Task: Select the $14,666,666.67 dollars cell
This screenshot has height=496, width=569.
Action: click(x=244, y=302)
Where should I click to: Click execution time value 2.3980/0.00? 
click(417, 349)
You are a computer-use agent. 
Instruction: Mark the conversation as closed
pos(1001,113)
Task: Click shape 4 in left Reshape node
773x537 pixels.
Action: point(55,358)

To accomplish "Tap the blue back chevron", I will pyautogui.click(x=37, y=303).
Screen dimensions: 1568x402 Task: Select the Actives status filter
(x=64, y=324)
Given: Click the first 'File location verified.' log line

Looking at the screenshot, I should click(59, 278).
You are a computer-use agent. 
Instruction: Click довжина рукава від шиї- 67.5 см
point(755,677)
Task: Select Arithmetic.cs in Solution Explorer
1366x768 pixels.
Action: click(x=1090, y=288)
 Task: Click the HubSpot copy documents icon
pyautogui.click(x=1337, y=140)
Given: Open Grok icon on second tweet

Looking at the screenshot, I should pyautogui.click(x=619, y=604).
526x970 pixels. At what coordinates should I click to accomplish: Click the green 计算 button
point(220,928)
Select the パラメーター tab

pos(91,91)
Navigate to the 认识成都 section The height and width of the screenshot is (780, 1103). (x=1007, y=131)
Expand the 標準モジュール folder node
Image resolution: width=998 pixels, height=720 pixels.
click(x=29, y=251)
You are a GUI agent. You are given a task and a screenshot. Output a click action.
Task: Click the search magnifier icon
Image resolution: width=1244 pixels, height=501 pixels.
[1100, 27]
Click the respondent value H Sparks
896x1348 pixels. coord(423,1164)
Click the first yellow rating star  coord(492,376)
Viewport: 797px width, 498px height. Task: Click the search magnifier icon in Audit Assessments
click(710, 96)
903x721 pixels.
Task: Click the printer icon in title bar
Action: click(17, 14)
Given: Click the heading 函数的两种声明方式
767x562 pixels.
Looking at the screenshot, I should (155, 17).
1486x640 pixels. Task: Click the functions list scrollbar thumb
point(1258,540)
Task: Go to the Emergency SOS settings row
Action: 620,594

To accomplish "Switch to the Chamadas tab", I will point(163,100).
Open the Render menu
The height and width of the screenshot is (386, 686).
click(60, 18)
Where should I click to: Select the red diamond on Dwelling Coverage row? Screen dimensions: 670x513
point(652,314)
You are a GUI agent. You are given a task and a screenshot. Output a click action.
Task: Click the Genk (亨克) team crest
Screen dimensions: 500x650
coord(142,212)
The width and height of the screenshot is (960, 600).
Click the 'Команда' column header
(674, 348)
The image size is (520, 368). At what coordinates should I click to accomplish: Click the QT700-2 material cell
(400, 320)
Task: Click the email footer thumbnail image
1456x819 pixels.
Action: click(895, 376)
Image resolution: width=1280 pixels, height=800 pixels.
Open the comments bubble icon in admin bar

**WHAT YOU HAVE TO DO**
Exactly as written, output the material once more.

**RESULT FOR THIS EXERCISE**
Task: Select the $14,666,666.67 dollars cell
This screenshot has height=496, width=569.
Action: click(x=244, y=302)
Where should I click to: Click execution time value 2.3980/0.00? 
click(417, 349)
You are a computer-use agent. 
Instruction: Mark the conversation as closed
pos(1001,113)
Task: Click shape 4 in left Reshape node
773x537 pixels.
Action: point(55,358)

To accomplish "Tap the blue back chevron", I will pyautogui.click(x=37, y=303).
Screen dimensions: 1568x402 Task: Select the Actives status filter
(x=64, y=324)
Given: Click the first 'File location verified.' log line

Looking at the screenshot, I should click(59, 278).
You are a computer-use agent. 
Instruction: Click довжина рукава від шиї- 67.5 см
point(755,677)
Task: Select Arithmetic.cs in Solution Explorer
1366x768 pixels.
Action: click(x=1090, y=288)
 Task: Click the HubSpot copy documents icon
pyautogui.click(x=1337, y=140)
Given: Open Grok icon on second tweet

Looking at the screenshot, I should pyautogui.click(x=619, y=604).
526x970 pixels. At what coordinates should I click to accomplish: Click the green 计算 button
point(220,928)
Select the パラメーター tab

pos(91,91)
Navigate to the 认识成都 section The height and width of the screenshot is (780, 1103). (x=1007, y=131)
Expand the 標準モジュール folder node
Image resolution: width=998 pixels, height=720 pixels.
click(x=29, y=251)
You are a GUI agent. You are given a task and a screenshot. Output a click action.
Task: Click the search magnifier icon
Image resolution: width=1244 pixels, height=501 pixels.
[1100, 27]
Click the respondent value H Sparks
896x1348 pixels. coord(423,1164)
Click the first yellow rating star  coord(492,376)
Viewport: 797px width, 498px height. Task: Click the search magnifier icon in Audit Assessments
click(710, 96)
903x721 pixels.
Task: Click the printer icon in title bar
Action: click(17, 14)
Given: Click the heading 函数的两种声明方式
767x562 pixels.
Looking at the screenshot, I should (155, 17).
1486x640 pixels. Task: Click the functions list scrollbar thumb
point(1258,540)
Task: Go to the Emergency SOS settings row
Action: 620,594

To accomplish "Switch to the Chamadas tab", I will point(163,100).
Open the Render menu
The height and width of the screenshot is (386, 686).
click(60, 18)
Where should I click to: Select the red diamond on Dwelling Coverage row? Screen dimensions: 670x513
point(652,314)
You are a GUI agent. You are given a task and a screenshot. Output a click action.
Task: Click the Genk (亨克) team crest
Screen dimensions: 500x650
coord(142,212)
The width and height of the screenshot is (960, 600).
Click the 'Команда' column header
(674, 348)
The image size is (520, 368). At what coordinates should I click to accomplish: Click the QT700-2 material cell
(400, 320)
Task: Click the email footer thumbnail image
1456x819 pixels.
Action: click(895, 376)
Image resolution: width=1280 pixels, height=800 pixels.
Open the comments bubble icon in admin bar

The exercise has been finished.